Praktisch niemand konnte sich den Nachrichten aus dem Münchner Oberlandesgericht entziehen. Der Prozess war eine gesellschaftliche Klammer, nachdem der NSU versucht hatte, das Land mit seinen Verbrechen zu provozieren und zu spalten.
Wer die Ausmaße des Verfahrens monströs nennt, der hat es nicht verstanden. Monströs waren die Taten des NSU. Monströs war das Ziel, das hinter dem Terrorismus steckt: Einwanderer so zu verschrecken, dass sie lieber das Land verlassen.
Zehn Morde, zwei Bombenanschläge. Taten, die jetzt mit dem Urteil juristisch gesühnt sind. Der Vorsitzende Richter Manfred Götzl hat mehr als 800 Zeugen befragt.

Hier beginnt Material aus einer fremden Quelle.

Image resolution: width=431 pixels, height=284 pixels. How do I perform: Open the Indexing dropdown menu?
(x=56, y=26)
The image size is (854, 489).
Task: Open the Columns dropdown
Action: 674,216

Er stand in der Verantwortung, das behäbige Verfahren zum Abschluss zu steuern und es zu verteidigen gegen etliche Versuche der Angeklagten-Anwälte, den Prozess scheitern zu lassen. Dass es überhaupt zum Urteil gekommen ist, ist sein Erfolg.
Hervorzuheben ist diese Leistung besonders angesichts der Ouvertüre zwischen der Enttarnung des NSU im November 2011 und dem Prozessbeginn im Mai 2013. Dazwischen, im Februar 2012, veranstaltete die Bundesregierung im Konzerthaus am Berliner Gendarmenmarkt eine Gedenkfeier mit den Hinterbliebenen der Opfer und Bundeskanzlerin Angela Merkel. In einer Festrede gab Merkel ein Versprechen: “Wir tun alles, um die Morde aufzuklären und die Helfershelfer und Hintermänner aufzudecken und alle Täter ihrer gerechten Strafe zuzuführen.”
Das waren richtige Worte in einer schwierigen Zeit. Doch sie waren auch irreführend. Zuständig für die Bestrafung ist eben nicht die Kanzlerin, sondern ein Gericht, dem das Grundgesetz die Unabhängigkeit von Politik garantiert, auch von bundespolitischem Pathos.